El fariseo, de pie, oraba en su interior de esta manera: ¡Oh Dios! Te doy gracias porque no soy como los demás hombres, rapaces, injustos, adúlteros, ni tampoco como ese publicano.
El fariseo, en su oración tan centrada en sí mismo, continúa enumerando sus méritos de ayunos y limosnas. Está convencido de que Dios está satisfecho con Él; tan convencido como equivocado. No entiende que el primer ayuno que Dios le pide es el de estar vacío de sí mismo de modo que Dios pueda ocupar ese espacio.
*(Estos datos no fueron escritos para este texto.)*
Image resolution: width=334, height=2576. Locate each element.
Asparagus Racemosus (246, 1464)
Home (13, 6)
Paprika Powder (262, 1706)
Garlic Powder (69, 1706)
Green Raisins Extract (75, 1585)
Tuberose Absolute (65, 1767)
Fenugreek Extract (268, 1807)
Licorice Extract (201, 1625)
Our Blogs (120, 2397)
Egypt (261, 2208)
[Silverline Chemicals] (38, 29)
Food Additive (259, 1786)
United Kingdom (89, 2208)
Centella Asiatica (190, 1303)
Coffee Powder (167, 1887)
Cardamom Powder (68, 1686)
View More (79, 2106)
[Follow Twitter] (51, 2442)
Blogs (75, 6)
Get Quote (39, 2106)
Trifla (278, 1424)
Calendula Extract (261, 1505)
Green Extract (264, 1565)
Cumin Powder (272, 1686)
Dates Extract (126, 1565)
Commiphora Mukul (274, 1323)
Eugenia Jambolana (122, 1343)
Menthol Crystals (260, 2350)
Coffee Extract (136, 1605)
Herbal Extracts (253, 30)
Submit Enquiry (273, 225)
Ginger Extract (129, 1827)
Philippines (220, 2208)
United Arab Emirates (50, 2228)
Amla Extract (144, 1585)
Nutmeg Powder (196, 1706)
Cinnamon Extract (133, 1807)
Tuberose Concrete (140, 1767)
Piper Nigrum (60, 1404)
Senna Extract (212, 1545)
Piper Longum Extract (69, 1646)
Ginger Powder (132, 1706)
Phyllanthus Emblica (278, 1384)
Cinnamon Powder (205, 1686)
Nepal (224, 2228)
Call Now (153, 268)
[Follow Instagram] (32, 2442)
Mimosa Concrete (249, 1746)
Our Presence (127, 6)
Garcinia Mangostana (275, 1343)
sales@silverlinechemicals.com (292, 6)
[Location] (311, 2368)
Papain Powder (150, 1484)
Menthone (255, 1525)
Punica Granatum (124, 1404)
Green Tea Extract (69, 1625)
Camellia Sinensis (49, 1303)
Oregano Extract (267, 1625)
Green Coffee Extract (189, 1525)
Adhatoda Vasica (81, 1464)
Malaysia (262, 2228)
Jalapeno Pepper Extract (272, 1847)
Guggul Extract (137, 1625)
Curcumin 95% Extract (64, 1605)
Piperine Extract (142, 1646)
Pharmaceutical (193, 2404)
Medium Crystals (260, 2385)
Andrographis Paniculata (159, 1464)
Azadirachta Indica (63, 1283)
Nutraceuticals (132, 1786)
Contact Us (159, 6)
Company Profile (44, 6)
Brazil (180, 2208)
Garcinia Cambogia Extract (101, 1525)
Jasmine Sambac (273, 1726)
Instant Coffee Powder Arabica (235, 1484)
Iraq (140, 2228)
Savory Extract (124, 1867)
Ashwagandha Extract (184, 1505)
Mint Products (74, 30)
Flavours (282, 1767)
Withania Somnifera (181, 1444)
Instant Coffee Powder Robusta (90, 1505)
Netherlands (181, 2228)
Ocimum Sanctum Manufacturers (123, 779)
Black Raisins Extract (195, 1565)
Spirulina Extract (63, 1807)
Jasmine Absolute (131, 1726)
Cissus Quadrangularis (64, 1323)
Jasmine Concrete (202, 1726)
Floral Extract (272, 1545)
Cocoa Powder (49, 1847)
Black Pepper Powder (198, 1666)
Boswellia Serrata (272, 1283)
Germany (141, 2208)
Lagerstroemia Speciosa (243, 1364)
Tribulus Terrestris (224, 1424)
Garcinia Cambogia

Está tan lleno de sí mismo que no tiene la mínima posibilidad de entender que todo es don gratuito de Dios. Tan lleno de sí mismo que vive cordialmente distanciado del resto de los mortales ya que se ve mejor que los demás hombres.
No podemos creernos mejores que nadie. Lo sabía y lo vivía Teresa de Lisieux: Sin Dios yo habría podido caer tan bajo como santa María Magdalena. A mí Jesús me ha perdonado por adelantado, impidiéndome caer.
En cambio el publicano, manteniéndose a distancia, no se atrevía ni a alzar los ojos al cielo, sino que se golpeaba el pecho, diciendo: ¡Oh Dios! ¡Ten compasión de mí, que soy pecador!
Teresa de Ávila se preguntaba a sí misma cuál sería la razón por la que Dios siente tanta predilección por la humildad. Se le ocurrió que la razón es que Dios es suma verdad, y la humildad es andar en verdad. Porque es verdad muy grande no tener cosa buena de nosotros, sino la miseria y ser nada. Y quien esto no entiende anda en mentira.